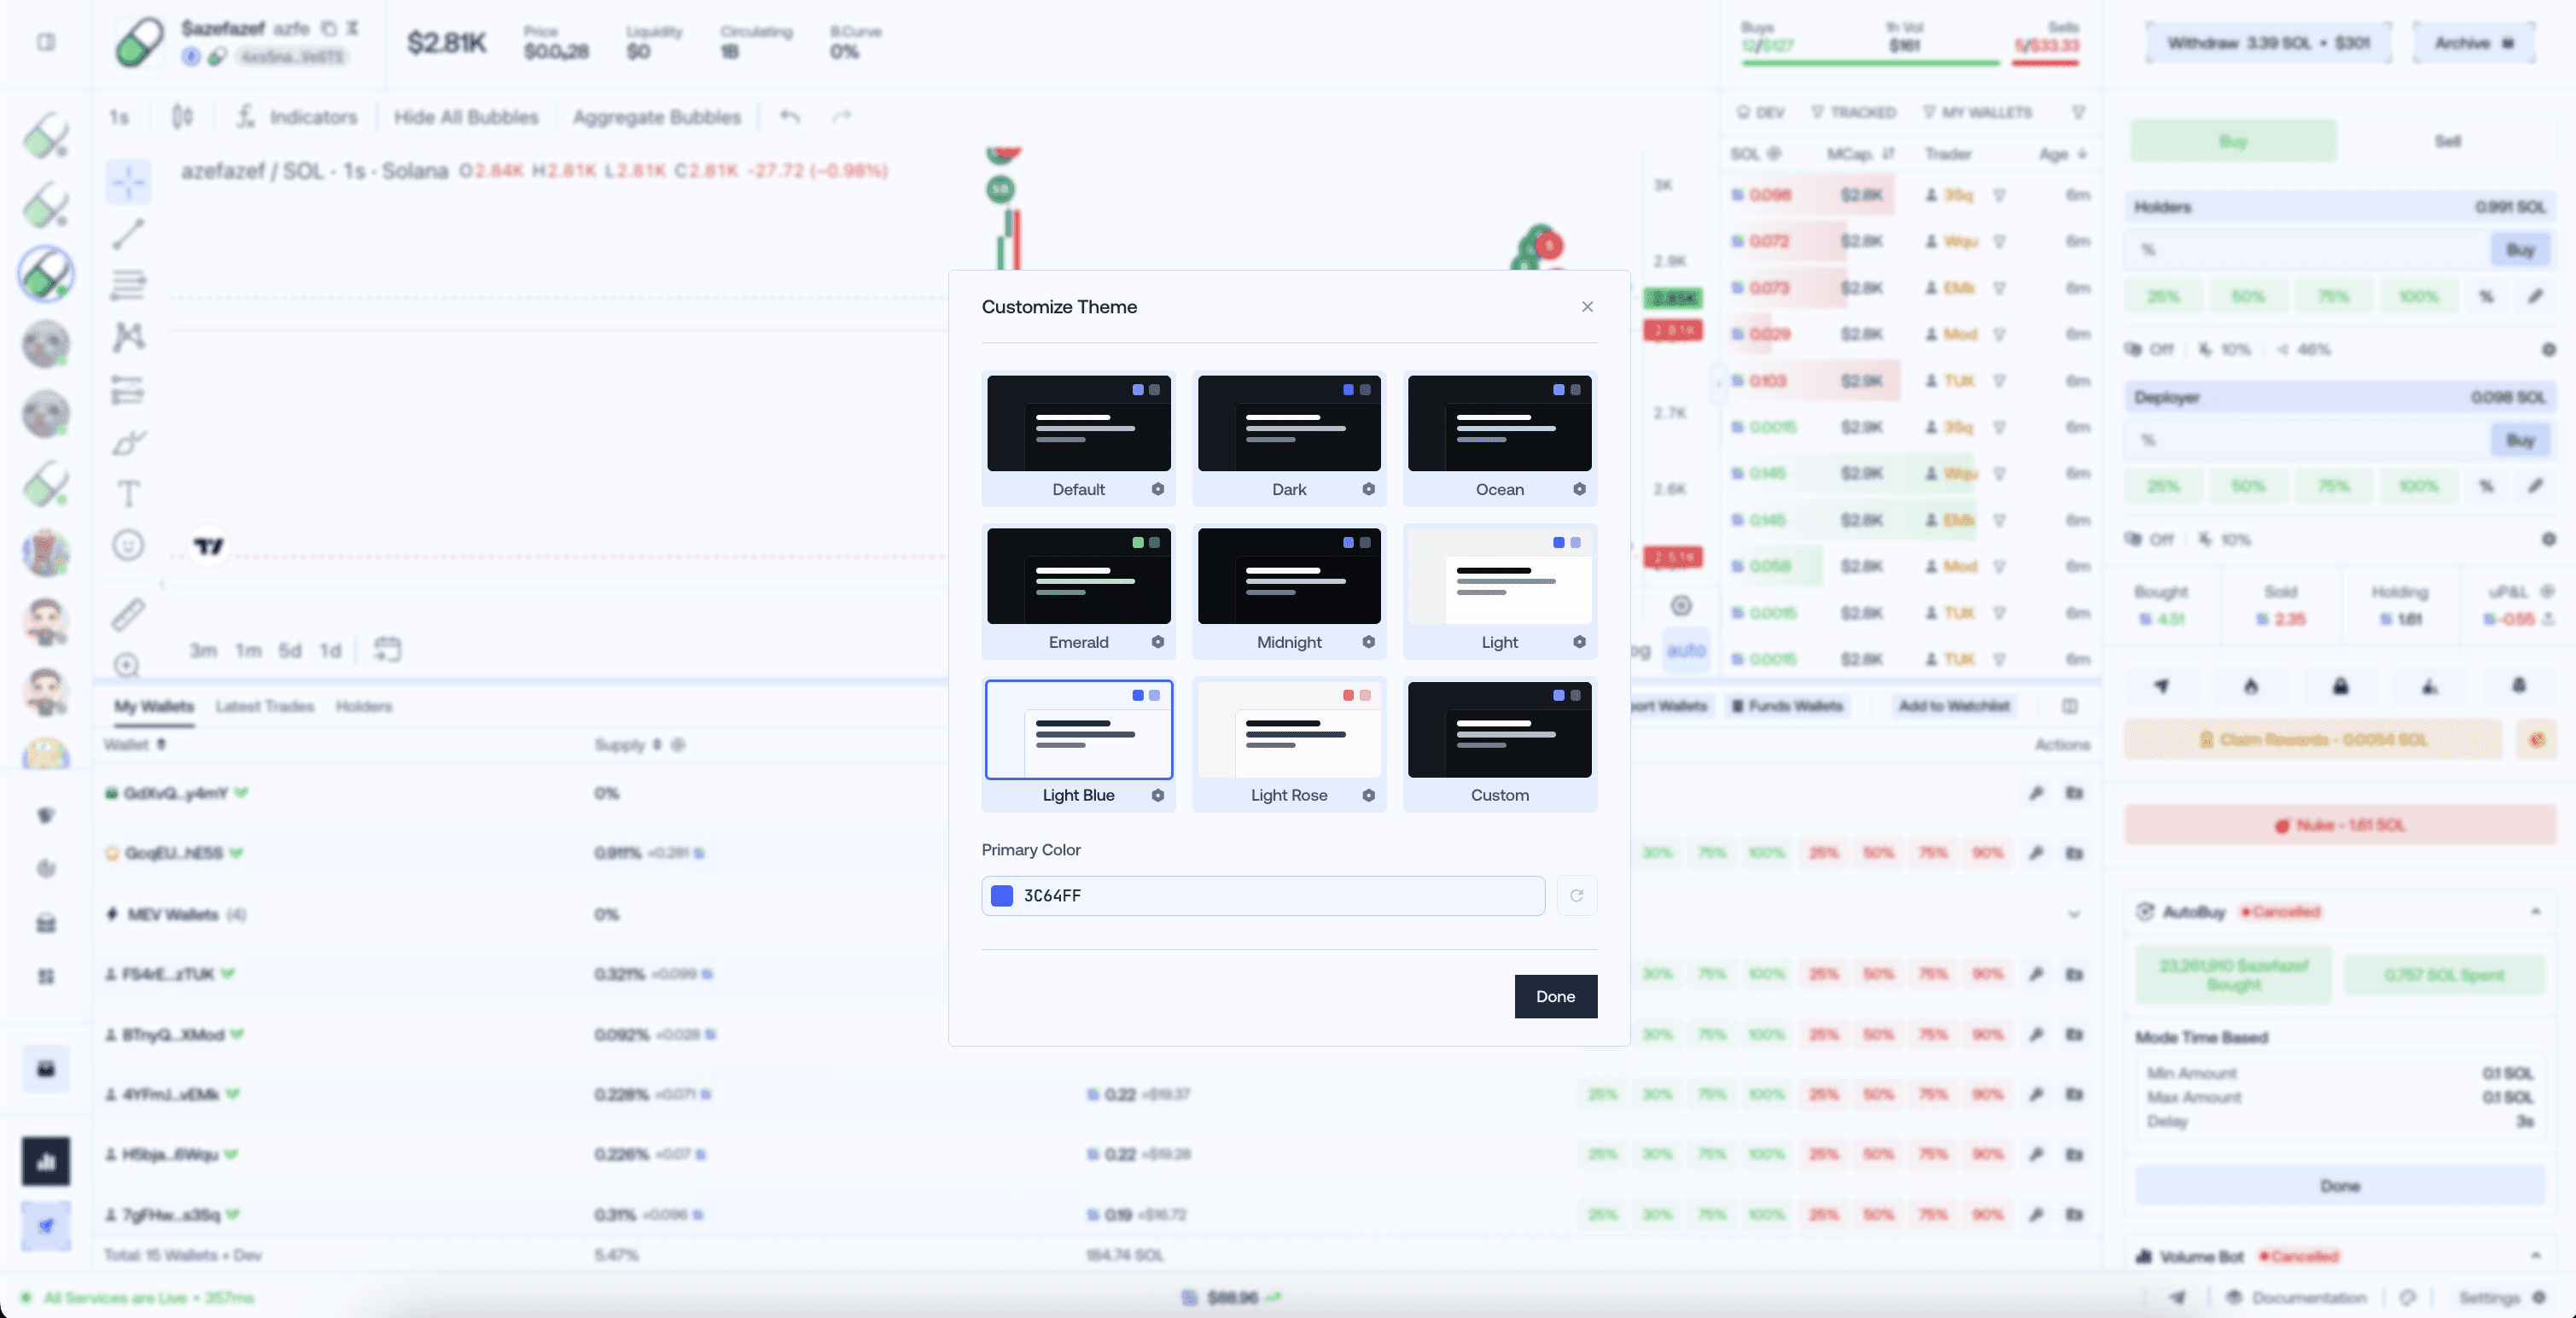Reset primary color with refresh icon
The image size is (2576, 1318).
[1576, 895]
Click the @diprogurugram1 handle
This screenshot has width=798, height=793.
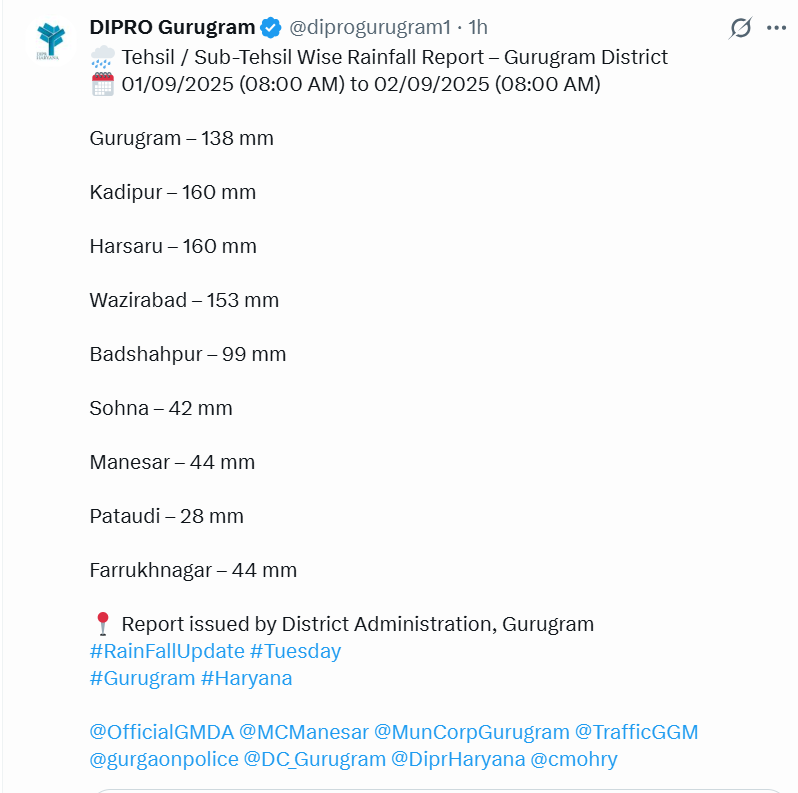(x=369, y=27)
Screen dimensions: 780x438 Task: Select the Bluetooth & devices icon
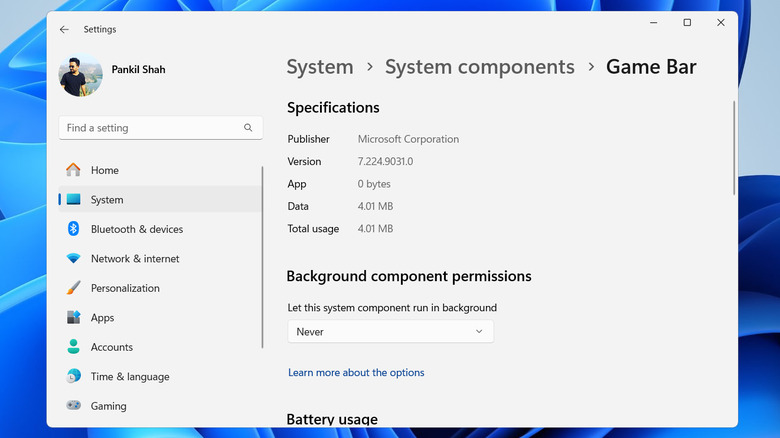point(73,229)
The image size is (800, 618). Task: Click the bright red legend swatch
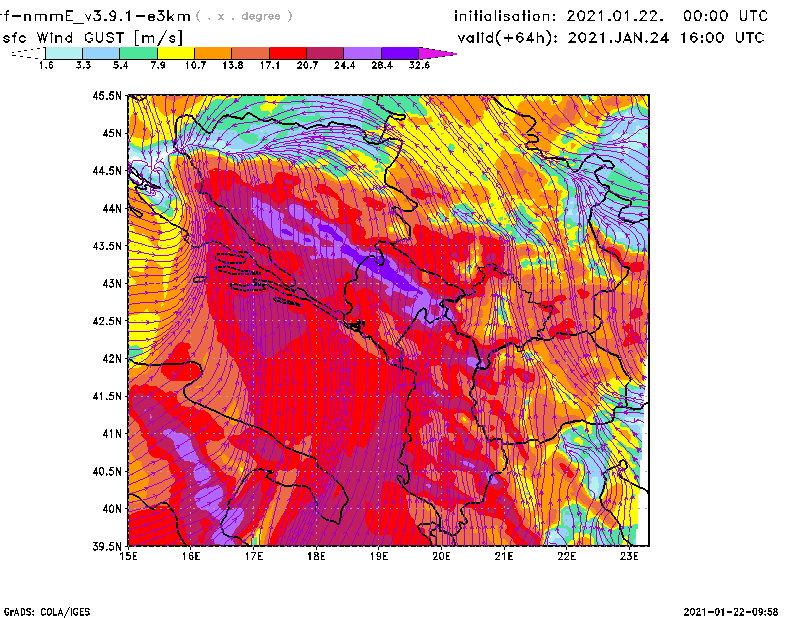(x=289, y=53)
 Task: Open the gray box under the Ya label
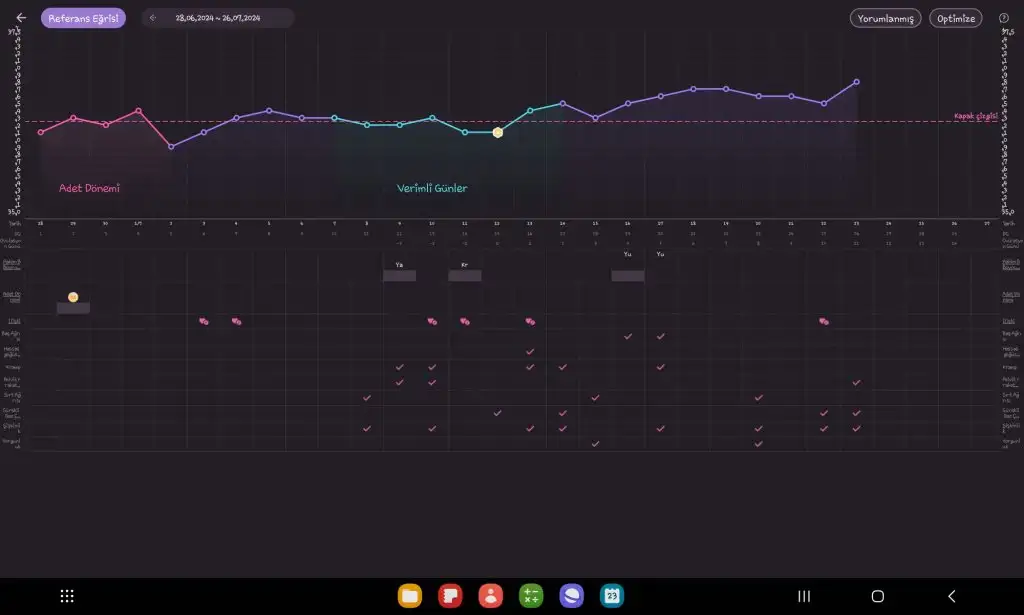tap(399, 276)
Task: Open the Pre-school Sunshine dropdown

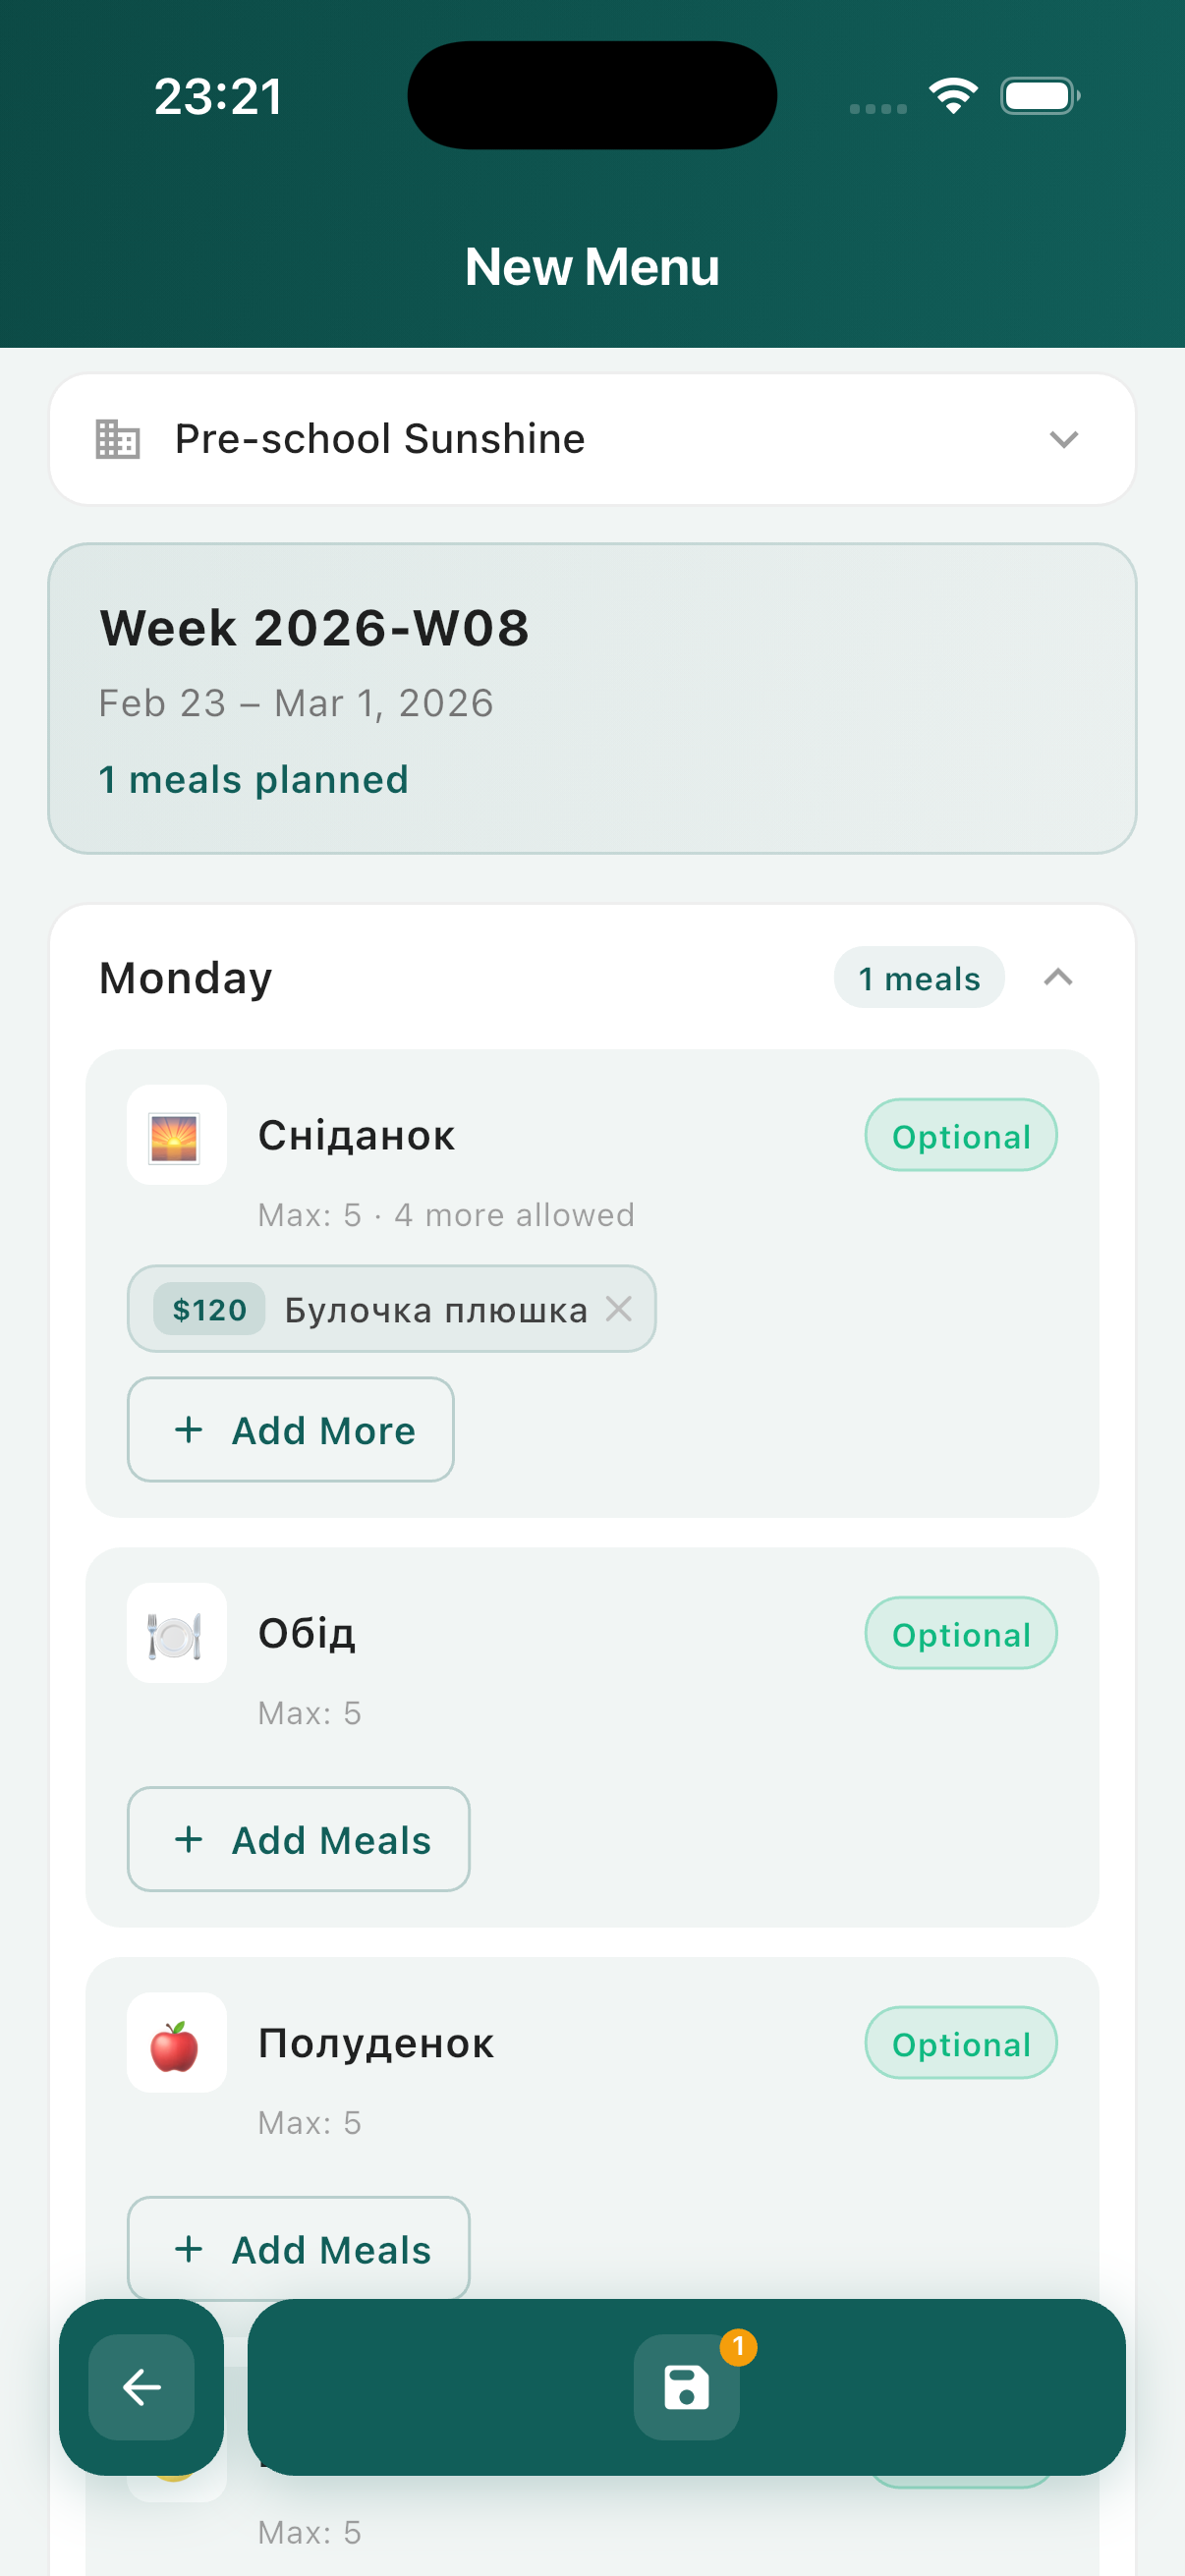Action: coord(1062,439)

» **EXERCISE DETAILS**:
Can you copy every line of the records above word for word, leaving out the pictures?

» **OUTPUT FOR THIS TASK**:
Reset primary color with refresh icon
The image size is (2576, 1318).
[1576, 895]
Click the @diprogurugram1 handle
This screenshot has width=798, height=793.
(x=369, y=27)
Screen dimensions: 780x438 Task: Select the Bluetooth & devices icon
point(73,229)
The image size is (800, 618). Task: Click the bright red legend swatch
(x=289, y=53)
 Task: Open the gray box under the Ya label
tap(399, 276)
Task: Open the Pre-school Sunshine dropdown

Action: coord(1062,439)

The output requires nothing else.